→ **DATA TO EXAMINE**:
++++++

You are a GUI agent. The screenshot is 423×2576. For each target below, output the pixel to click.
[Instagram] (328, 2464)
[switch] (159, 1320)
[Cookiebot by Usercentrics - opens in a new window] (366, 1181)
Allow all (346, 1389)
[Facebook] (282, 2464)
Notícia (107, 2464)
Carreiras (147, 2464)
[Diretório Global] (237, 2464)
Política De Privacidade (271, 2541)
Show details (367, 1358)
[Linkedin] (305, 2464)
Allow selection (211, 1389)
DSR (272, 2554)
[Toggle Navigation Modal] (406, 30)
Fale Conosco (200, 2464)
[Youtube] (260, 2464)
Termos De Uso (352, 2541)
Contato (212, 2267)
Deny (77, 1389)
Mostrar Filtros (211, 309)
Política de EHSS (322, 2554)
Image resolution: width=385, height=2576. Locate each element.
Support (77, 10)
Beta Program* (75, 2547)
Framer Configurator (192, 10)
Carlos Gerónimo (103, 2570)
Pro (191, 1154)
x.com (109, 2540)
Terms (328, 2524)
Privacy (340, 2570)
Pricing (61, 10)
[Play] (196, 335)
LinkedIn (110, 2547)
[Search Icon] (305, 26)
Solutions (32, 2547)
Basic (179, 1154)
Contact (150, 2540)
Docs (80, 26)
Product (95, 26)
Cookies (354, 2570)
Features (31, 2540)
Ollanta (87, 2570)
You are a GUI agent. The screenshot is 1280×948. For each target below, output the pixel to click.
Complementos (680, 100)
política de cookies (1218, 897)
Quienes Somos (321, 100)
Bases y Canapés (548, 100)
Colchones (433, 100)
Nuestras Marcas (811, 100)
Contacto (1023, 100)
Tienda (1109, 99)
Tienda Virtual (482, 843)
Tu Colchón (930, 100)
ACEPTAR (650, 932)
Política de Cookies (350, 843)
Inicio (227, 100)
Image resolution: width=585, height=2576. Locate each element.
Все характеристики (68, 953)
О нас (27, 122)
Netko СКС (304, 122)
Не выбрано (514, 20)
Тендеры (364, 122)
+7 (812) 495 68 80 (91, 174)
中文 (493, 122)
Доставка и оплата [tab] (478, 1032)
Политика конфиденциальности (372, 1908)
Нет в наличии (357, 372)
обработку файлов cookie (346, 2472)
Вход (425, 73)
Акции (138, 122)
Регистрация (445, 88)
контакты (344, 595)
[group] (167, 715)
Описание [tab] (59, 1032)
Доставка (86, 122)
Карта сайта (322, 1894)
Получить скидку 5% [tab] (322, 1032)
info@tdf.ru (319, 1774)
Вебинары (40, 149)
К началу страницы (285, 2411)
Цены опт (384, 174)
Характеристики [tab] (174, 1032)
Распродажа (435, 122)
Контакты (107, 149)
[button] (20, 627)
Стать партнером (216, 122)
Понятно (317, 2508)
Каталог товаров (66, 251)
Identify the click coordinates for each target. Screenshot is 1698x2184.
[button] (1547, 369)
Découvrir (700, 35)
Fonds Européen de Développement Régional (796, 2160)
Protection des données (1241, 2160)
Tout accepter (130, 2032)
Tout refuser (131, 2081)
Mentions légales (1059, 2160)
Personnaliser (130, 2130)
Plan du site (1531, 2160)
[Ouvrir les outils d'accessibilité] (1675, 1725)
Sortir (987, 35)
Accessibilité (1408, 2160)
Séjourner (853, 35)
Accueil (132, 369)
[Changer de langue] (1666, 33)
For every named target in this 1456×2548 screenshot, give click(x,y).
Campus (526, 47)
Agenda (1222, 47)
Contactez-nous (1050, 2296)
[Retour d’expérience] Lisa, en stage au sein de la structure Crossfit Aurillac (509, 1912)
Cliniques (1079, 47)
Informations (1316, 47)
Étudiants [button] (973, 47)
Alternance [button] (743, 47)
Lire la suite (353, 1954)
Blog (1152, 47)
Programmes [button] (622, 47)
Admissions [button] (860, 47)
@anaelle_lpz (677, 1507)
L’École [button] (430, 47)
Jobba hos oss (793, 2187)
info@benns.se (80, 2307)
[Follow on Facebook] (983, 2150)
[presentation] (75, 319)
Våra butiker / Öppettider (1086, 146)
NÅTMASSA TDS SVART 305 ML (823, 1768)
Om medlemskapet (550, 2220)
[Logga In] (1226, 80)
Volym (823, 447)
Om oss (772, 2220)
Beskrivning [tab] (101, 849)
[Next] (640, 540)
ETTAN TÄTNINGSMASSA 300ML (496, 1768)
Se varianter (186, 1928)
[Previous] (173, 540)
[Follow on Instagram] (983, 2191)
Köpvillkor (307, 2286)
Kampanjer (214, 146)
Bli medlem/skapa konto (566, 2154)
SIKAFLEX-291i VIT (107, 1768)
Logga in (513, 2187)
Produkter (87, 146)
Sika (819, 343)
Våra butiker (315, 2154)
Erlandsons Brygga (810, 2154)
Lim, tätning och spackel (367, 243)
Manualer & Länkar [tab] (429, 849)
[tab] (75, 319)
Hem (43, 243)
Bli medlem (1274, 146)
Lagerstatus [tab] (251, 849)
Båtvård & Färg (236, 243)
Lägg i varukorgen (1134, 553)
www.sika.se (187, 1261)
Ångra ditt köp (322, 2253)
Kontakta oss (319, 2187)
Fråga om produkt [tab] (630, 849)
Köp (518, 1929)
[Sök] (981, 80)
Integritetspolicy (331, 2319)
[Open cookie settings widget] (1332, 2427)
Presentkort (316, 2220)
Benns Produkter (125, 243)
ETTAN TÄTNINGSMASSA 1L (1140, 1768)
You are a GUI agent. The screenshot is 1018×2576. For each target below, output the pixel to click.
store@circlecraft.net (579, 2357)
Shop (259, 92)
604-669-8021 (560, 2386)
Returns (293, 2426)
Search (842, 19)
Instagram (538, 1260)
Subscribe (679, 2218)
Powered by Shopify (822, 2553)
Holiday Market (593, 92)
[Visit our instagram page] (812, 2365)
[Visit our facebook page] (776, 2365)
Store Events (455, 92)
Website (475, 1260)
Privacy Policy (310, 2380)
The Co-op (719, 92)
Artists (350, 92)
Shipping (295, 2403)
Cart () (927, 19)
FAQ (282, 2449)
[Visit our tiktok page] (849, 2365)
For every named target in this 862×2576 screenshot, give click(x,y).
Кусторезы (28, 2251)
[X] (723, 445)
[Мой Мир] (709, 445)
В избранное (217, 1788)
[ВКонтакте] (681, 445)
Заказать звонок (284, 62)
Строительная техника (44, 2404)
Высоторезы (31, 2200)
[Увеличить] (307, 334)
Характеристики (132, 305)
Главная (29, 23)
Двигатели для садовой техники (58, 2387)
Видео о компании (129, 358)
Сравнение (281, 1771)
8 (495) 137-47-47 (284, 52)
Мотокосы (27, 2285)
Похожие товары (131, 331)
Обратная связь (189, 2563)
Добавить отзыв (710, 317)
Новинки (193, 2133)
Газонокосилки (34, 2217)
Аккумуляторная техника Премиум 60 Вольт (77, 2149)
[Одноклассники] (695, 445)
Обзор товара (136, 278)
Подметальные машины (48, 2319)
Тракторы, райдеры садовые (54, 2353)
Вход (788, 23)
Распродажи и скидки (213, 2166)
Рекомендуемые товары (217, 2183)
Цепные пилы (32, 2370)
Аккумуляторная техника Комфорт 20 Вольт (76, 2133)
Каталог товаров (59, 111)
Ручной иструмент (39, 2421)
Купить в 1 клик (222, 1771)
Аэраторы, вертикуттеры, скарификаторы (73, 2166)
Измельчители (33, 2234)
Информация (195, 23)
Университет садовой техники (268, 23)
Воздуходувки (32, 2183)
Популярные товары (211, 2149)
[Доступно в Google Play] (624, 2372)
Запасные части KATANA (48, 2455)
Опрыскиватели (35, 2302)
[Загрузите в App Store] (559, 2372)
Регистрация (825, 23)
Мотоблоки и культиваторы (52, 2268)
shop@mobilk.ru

++++++

→ **YOUR GOAL**: Lines from the one with "Регистрация (825, 23)" through the end of the data: set these down exactly, including both ends and nothing more.

→ **RESPONSE BOX**:
Регистрация (825, 23)
Мотоблоки и культиваторы (52, 2268)
shop@mobilk.ru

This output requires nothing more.